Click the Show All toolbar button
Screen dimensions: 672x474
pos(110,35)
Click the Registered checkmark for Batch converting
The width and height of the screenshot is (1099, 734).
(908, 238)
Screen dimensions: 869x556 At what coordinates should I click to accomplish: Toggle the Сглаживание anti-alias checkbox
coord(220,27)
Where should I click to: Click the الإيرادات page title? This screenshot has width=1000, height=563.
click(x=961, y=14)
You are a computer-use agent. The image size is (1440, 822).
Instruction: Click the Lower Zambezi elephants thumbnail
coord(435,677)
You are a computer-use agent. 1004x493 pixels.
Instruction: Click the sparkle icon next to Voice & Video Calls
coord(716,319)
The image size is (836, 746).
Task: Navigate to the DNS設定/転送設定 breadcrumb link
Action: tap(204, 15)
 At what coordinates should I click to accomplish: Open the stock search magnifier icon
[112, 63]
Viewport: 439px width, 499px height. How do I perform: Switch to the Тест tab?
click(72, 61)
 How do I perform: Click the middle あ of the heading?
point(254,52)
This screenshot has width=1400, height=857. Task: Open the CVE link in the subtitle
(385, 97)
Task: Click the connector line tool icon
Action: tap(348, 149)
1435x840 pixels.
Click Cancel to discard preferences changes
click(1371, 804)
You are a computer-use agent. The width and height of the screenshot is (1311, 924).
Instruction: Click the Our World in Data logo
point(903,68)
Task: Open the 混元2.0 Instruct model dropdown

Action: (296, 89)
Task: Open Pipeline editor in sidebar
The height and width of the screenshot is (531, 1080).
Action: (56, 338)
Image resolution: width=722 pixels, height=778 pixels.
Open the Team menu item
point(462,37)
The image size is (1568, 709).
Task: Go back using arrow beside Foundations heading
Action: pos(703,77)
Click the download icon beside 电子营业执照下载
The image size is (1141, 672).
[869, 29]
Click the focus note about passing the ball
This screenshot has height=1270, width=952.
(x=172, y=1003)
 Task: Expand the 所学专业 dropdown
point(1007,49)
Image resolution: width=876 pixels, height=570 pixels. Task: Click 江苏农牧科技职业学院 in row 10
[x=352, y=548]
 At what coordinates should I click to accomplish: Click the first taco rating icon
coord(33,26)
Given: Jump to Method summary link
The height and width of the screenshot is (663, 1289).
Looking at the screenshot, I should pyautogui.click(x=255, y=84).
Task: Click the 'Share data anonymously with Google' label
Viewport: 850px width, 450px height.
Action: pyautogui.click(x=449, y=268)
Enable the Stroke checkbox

==============================

■ **Description of the task**: Note down each line above where the word "computer" occurs.

■ **Finished exercise**:
You are a computer-use agent. The image size is (1440, 822).
You are a computer-use agent. 1004x493 pixels.
You are a computer-use agent. The width and height of the screenshot is (1311, 924).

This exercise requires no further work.